BACKGROUND: Primary aldosteronism (PA) is a common and underdiagnosed disease with significant morbidity potentially cured by surgery. We aim to assess if the long-term cardiovascular benefits of identifying and treating surgically correctable PA outweigh the upfront increased costs in patients at the time patients are diagnosed with resistant hypertension (RH). METHODS AND RESULTS: A decision-analytic model compares aggregate costs and systolic blood pressure changes of 6 recommended or implemented diagnostic strategies for PA in a simulated population of at-risk RH patients. We also evaluate a 7th "treat all" strategy wherein all patients with RH are treated with a mineralocorticoid-receptor antagonist without further testing at RH diagnosis.
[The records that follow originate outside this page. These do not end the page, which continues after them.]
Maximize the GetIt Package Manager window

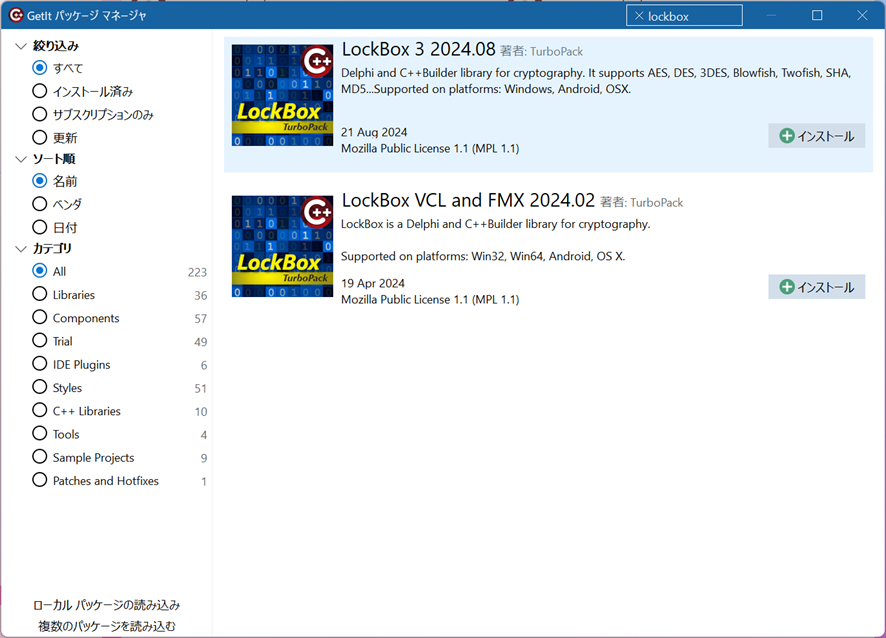click(817, 15)
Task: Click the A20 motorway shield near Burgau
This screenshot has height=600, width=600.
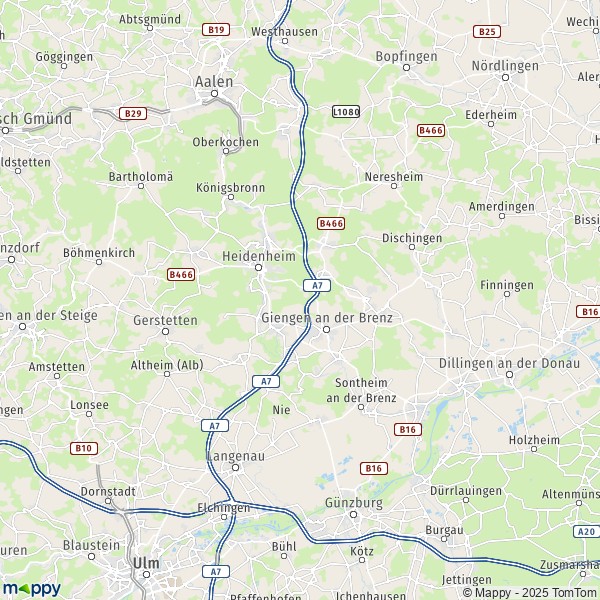Action: tap(586, 531)
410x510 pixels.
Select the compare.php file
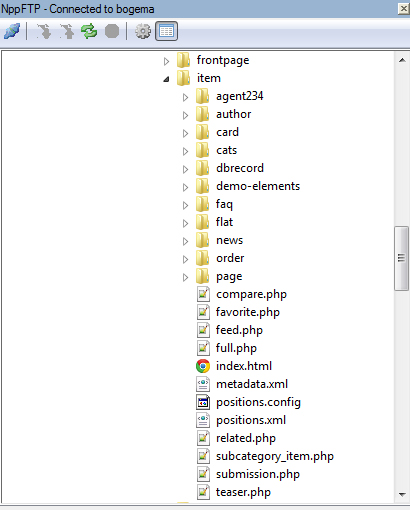pyautogui.click(x=251, y=294)
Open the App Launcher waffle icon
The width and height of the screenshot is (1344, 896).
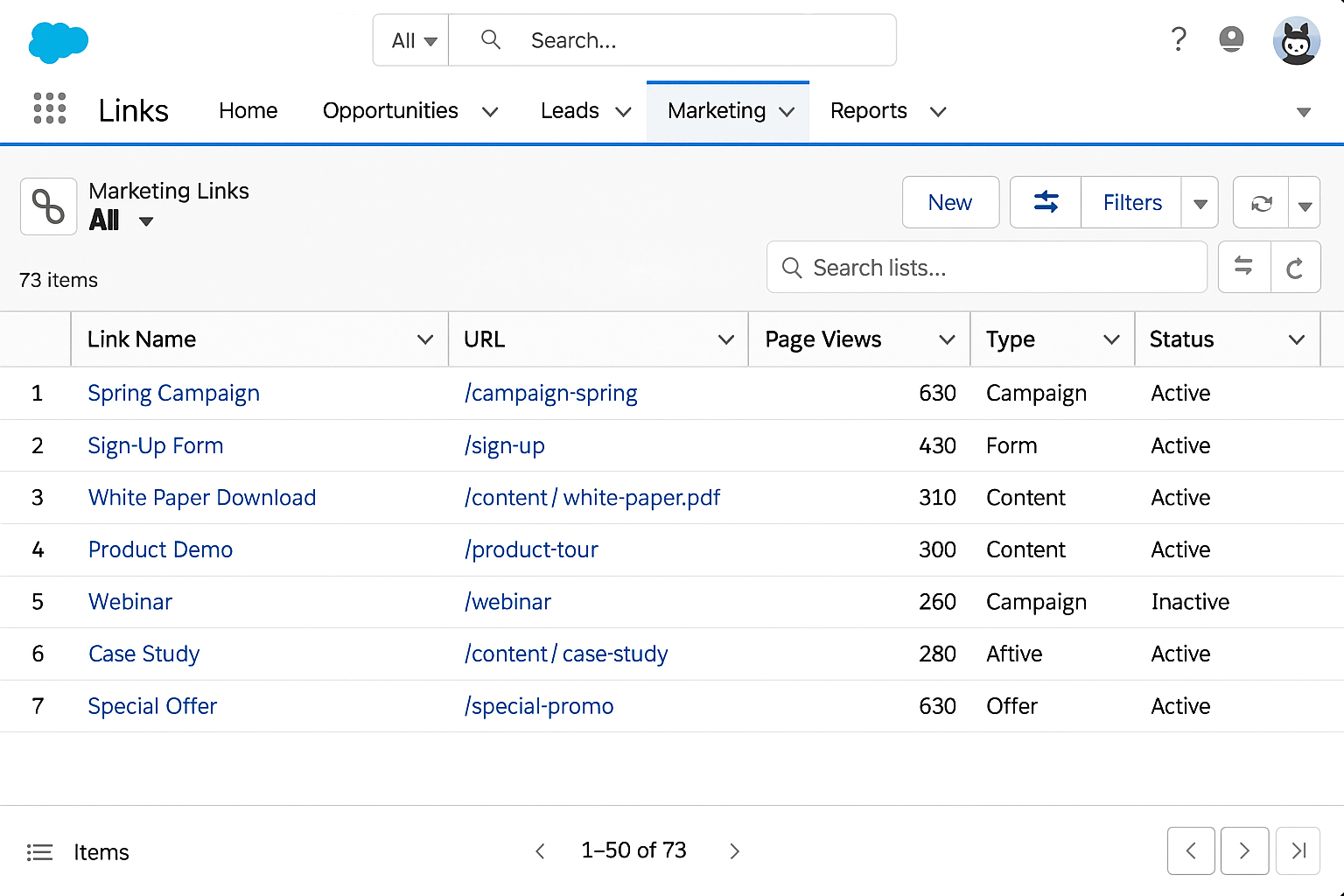[49, 108]
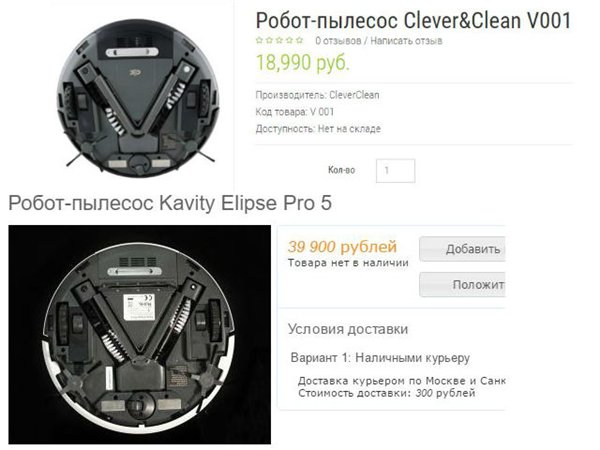The width and height of the screenshot is (600, 450).
Task: Open the '0 отзывов' reviews link
Action: [x=338, y=41]
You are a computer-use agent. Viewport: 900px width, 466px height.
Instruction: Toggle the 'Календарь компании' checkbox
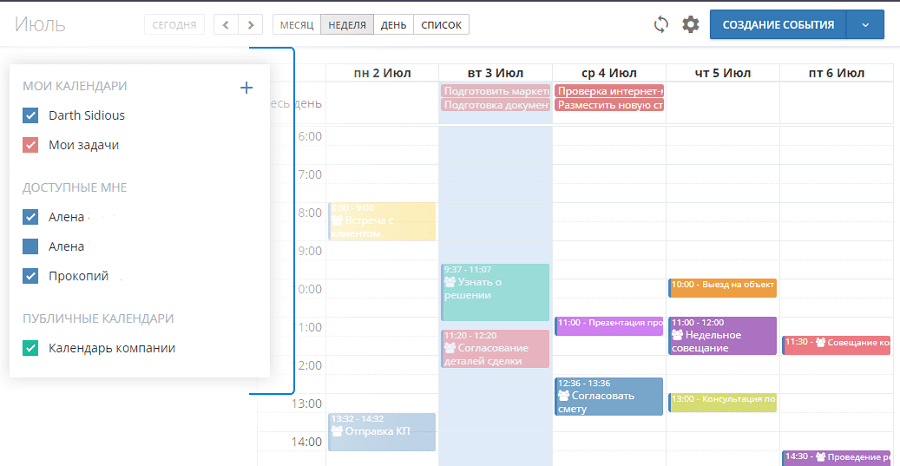click(x=30, y=348)
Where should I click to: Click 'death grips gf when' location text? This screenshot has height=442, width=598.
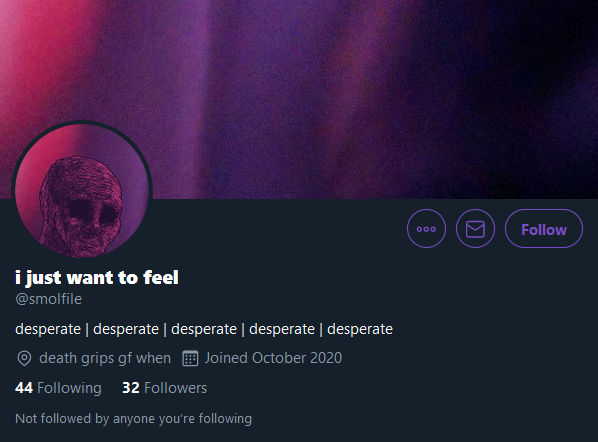tap(105, 358)
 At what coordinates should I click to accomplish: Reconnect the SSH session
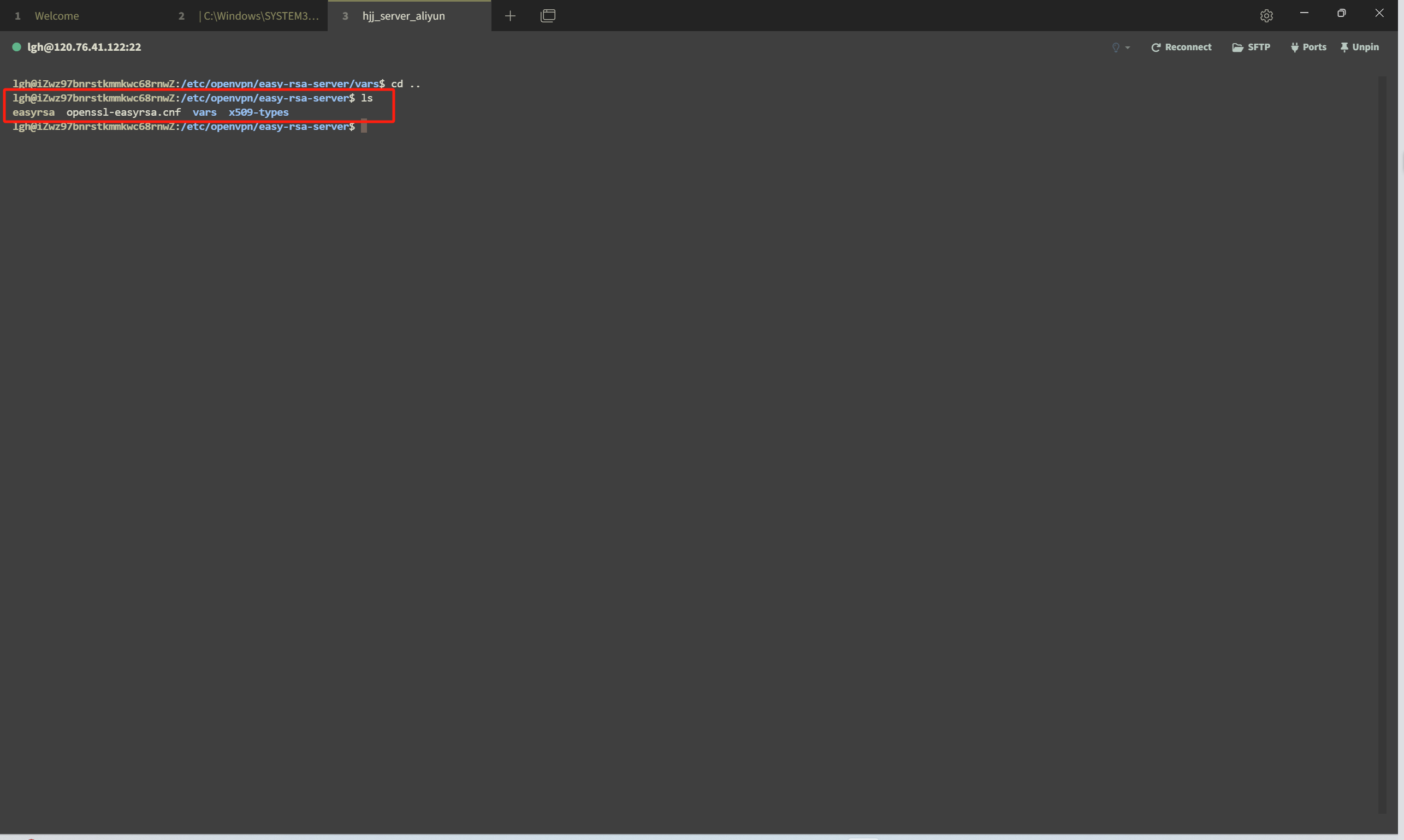coord(1181,47)
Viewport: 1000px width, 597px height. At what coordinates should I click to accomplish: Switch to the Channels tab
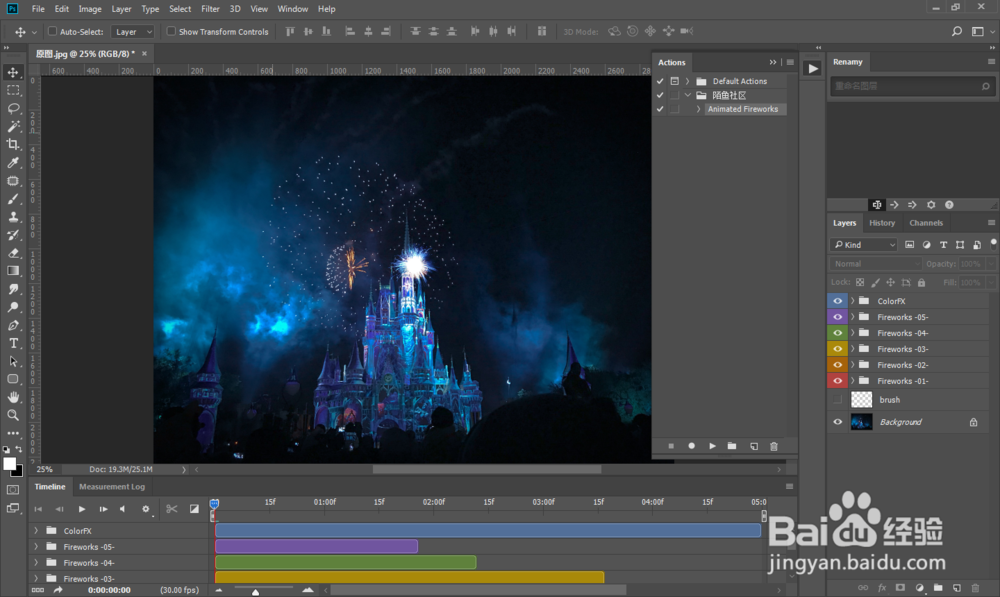click(x=926, y=223)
Changes in systolic blood pressure are subsequently converted into gains in quality-adjusted life years (QALYs) by applying National Health and Nutrition Examination Survey data on concomitant risk factors to an existing cardiovascular disease simulation model. QALYs and lifetime costs were then used to calculate incremental cost-effectiveness ratios for the competing strategies. The incremental cost-effectiveness ratio for the strategy of computerized tomography (CT) followed by adrenal venous sampling (AVS) was $82,000/QALY compared with treat all. Incremental cost-effectiveness ratios for CT alone and AVS alone were $200,000/QALY and $492,000/QALY; the other strategies were more costly and less effective. Integrating differential patient-reported health-related quality of life adjustments for patients with PA, and incremental cost-effectiveness ratios for screening patients with CT followed by AVS, CT alone, and AVS alone were $52,000/QALY, $114,000/QALY, and $269,000/QALY gained. CONCLUSIONS: CT scanning followed by AVS was a cost-effective strategy to screen for PA among patients with RH.